Transport for London says it takes 10 months to process driver applications – an unreasonable delay that is contributing to the national driver shortage.

But Wolverhampton geared up to cater for increased demand following the 2015 Deregulation Act, which allowed cross-border licensing for the first time. Previously, drivers and their vehicles had to be licensed by the local authority in which they would be working.

But now, even Wolverhampton’s digital licensing service has come under pressure as more and more drivers look to use it. Wolverhampton Council licensing manager Greg Bickerdike said: “Because of the shortage of drivers, Wolverhampton has been inundated with applications from across the country, in part due to slow processing times and high fees in their home authority. This has created a backlog of applications. The service is struggling to meet demand.”

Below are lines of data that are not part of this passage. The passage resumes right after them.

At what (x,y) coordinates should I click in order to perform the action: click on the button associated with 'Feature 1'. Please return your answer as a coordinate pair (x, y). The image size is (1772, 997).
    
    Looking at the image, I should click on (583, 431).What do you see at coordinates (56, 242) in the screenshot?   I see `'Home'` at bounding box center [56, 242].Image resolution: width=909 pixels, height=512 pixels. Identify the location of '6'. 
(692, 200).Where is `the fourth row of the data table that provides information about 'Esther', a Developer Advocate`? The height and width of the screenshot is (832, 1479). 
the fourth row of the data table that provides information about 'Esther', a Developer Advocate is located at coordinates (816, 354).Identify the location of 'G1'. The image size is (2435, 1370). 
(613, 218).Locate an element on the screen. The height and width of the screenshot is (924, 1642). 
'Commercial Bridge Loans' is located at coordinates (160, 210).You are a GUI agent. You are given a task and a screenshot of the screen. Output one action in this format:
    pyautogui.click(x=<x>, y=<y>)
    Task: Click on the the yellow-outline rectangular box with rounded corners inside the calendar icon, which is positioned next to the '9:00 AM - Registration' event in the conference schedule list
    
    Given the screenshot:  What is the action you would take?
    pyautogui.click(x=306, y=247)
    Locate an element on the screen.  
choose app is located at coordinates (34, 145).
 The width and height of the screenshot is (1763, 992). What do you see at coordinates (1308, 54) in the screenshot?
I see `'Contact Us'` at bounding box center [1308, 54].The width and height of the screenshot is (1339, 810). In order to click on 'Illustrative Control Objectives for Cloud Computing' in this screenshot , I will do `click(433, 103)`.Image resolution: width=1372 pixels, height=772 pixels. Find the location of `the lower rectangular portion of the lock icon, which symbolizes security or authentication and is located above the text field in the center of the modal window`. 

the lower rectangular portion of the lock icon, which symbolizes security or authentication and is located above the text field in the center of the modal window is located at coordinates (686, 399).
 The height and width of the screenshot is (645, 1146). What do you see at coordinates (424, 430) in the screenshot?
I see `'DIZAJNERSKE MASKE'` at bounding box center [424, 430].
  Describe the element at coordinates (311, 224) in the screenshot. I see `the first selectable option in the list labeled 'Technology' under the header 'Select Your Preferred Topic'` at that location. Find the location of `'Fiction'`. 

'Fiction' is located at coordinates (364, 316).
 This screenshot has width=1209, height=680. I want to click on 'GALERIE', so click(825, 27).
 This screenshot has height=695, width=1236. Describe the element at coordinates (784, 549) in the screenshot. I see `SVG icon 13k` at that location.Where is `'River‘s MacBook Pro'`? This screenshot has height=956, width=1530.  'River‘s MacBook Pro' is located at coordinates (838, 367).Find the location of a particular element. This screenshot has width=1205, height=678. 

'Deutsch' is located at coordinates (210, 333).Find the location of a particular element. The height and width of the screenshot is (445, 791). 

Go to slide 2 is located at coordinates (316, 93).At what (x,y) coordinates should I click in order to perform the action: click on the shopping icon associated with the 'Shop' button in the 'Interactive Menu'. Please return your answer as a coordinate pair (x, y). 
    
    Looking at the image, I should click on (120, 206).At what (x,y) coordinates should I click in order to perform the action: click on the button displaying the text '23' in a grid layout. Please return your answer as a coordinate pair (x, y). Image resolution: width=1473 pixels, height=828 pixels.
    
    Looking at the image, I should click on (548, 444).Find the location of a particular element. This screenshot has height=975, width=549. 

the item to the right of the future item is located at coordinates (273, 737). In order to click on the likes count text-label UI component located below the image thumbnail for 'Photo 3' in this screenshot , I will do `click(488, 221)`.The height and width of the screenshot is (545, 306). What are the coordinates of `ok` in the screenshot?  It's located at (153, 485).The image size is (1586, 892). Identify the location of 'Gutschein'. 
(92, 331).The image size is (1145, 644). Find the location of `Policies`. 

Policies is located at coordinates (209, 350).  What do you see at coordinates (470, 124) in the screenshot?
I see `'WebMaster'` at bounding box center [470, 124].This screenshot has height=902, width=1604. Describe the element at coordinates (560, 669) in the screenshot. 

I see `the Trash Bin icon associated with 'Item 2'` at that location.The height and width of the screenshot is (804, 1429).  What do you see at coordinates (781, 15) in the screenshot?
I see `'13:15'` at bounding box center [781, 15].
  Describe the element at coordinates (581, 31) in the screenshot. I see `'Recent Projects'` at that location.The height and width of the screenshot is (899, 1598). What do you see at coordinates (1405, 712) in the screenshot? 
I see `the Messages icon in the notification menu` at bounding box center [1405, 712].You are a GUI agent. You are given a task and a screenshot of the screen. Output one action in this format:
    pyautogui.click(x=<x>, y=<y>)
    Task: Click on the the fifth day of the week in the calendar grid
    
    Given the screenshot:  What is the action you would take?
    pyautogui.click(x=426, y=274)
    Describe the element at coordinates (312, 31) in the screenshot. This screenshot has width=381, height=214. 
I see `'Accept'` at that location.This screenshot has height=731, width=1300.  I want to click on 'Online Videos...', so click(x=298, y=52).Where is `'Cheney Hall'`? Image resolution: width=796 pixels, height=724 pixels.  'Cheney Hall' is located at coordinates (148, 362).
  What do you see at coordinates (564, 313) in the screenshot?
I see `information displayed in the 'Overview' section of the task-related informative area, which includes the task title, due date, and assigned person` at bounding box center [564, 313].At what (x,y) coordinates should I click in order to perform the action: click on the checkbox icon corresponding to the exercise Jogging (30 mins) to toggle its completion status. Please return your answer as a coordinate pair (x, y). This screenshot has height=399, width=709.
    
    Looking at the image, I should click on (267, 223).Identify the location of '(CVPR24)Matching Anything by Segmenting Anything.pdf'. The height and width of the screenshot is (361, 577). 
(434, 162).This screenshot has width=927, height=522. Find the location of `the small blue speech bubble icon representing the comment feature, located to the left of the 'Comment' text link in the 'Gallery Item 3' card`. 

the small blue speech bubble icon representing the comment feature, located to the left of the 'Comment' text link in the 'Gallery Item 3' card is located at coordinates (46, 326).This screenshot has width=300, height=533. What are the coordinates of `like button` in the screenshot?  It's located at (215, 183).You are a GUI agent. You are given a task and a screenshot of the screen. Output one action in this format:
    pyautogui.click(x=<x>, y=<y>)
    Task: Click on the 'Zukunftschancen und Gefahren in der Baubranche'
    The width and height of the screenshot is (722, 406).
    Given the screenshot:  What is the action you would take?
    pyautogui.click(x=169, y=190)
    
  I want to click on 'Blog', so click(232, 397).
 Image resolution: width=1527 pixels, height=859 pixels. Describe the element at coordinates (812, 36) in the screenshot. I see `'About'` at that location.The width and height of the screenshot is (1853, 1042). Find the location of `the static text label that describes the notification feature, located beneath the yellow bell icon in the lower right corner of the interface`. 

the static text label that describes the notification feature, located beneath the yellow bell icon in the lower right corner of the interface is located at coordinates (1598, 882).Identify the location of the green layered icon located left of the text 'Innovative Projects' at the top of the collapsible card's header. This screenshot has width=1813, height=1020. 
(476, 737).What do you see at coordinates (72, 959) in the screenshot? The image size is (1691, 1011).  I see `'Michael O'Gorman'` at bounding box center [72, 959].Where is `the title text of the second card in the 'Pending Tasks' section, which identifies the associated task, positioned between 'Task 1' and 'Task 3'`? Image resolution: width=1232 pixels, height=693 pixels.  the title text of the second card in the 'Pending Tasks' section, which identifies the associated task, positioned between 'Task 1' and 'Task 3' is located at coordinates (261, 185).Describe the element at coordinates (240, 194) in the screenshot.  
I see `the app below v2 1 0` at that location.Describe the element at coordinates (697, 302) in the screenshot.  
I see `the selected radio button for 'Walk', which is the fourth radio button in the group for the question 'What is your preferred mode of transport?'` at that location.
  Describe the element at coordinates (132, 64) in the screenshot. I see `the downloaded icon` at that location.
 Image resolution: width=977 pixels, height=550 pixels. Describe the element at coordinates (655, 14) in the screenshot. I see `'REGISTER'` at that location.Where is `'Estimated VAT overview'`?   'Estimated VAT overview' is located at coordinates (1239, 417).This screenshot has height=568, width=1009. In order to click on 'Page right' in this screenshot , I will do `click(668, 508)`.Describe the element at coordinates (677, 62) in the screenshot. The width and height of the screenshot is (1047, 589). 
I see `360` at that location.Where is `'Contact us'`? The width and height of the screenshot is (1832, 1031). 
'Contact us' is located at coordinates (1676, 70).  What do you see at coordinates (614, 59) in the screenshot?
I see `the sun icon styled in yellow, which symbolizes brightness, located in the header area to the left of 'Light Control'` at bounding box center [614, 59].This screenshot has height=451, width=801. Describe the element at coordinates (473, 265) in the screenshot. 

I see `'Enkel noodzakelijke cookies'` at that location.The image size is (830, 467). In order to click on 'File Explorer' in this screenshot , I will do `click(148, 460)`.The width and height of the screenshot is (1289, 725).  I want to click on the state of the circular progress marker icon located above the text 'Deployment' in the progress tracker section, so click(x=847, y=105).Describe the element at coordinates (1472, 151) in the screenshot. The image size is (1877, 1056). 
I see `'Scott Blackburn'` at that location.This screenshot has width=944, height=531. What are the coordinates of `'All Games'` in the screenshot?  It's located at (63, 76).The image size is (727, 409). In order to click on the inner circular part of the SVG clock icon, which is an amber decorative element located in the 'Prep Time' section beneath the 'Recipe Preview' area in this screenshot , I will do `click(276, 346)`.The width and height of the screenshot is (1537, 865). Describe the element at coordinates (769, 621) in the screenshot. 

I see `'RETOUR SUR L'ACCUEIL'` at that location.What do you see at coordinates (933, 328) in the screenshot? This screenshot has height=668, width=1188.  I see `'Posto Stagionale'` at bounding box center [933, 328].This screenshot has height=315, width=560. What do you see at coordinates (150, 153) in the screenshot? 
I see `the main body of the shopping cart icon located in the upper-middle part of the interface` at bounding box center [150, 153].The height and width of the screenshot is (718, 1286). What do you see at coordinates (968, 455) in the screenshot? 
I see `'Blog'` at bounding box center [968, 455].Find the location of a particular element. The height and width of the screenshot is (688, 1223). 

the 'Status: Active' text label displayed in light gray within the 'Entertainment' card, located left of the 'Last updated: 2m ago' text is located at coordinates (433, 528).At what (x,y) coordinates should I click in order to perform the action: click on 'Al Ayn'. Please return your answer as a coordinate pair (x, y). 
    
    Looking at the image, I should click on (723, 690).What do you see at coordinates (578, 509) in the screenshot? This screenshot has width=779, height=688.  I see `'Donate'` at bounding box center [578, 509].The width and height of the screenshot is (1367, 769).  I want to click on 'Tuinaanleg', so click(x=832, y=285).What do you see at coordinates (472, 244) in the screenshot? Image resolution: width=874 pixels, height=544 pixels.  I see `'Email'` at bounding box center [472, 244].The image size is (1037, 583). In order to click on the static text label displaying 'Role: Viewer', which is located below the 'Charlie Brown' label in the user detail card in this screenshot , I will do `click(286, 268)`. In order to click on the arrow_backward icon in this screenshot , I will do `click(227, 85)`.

In a report, Bickerdike said that, as of December 15, 2022, there were 2,634 applications in the queue, which is approximately a two-month wait. In addition, 1,924 applications had been processed but were awaiting information from the applicant, and a further 927 drivers were awaiting a hearing to determine their application.

“Since 2017-18, Wolverhampton’s net increases to the number of drivers in England has been around a third of England’s gain. As such, Wolverhampton is playing an unequivocal role in attracting and increasing the number of private hire drivers in the trade,” Bickerdike said.

“Excluding London, the largest increase on record is 5,051 drivers for 2018-19, which was Wolverhampton. This is likely to be broken by Wolverhampton again this financial year,” he added.

Many drivers left the taxi and private hire trade during the Covid-19 lockdown, many switching to other driving jobs in areas such as food or parcel deliveries.

Wolverhampton council has added 20 members of staff to its licensing department to try and meet demand. “There is a risk that the service will over-expand, as it is impossible to judge when the demand for new licences will plateau,” said Bickerdike.